- [REQUIREMENT]:
Search the data for the string "computer", and report each line where it is found.

Stored records
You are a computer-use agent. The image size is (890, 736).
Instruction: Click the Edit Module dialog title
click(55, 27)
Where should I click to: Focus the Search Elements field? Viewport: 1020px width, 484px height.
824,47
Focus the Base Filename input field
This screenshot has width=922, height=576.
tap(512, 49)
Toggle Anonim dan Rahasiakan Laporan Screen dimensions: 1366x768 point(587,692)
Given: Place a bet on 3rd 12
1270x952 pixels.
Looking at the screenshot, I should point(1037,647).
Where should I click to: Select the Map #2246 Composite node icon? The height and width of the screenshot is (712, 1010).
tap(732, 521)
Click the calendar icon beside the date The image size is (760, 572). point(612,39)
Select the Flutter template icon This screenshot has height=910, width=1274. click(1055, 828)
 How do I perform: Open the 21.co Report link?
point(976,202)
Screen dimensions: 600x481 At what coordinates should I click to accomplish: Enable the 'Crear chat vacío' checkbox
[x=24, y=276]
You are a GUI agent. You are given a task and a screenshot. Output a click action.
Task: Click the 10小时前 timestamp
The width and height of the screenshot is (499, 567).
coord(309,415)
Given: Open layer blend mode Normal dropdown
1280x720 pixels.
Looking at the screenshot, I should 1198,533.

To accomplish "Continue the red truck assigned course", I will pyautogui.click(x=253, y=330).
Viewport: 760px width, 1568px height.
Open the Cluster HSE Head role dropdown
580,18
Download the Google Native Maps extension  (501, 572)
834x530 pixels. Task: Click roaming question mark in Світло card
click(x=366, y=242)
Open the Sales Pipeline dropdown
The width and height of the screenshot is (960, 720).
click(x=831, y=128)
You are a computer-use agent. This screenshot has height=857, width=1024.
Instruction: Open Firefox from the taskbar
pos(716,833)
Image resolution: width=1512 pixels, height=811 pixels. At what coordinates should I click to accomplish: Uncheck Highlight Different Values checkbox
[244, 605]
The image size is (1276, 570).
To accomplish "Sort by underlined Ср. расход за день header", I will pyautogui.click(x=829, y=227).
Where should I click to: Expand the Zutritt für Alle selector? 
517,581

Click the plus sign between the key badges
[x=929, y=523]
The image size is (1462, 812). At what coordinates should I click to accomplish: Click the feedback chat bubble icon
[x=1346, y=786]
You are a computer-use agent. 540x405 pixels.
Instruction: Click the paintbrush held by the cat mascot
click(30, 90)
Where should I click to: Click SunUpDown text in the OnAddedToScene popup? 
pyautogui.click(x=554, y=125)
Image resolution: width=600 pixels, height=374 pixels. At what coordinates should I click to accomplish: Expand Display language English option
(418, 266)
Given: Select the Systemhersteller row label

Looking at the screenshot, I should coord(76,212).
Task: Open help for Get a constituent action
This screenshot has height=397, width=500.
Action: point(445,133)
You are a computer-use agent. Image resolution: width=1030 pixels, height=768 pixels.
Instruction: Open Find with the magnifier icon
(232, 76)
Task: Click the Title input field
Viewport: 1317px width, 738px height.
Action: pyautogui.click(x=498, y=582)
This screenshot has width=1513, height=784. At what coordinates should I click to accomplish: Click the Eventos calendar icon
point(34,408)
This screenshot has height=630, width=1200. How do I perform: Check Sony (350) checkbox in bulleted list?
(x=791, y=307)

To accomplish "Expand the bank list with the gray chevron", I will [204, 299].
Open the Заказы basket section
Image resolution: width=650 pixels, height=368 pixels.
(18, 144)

- [RESPONSE AREA]:
You are a computer-use agent. The image size is (890, 736).
You are a computer-use agent. This screenshot has height=857, width=1024.
You are a computer-use agent. 540x405 pixels.
You are a computer-use agent. Image resolution: width=1030 pixels, height=768 pixels.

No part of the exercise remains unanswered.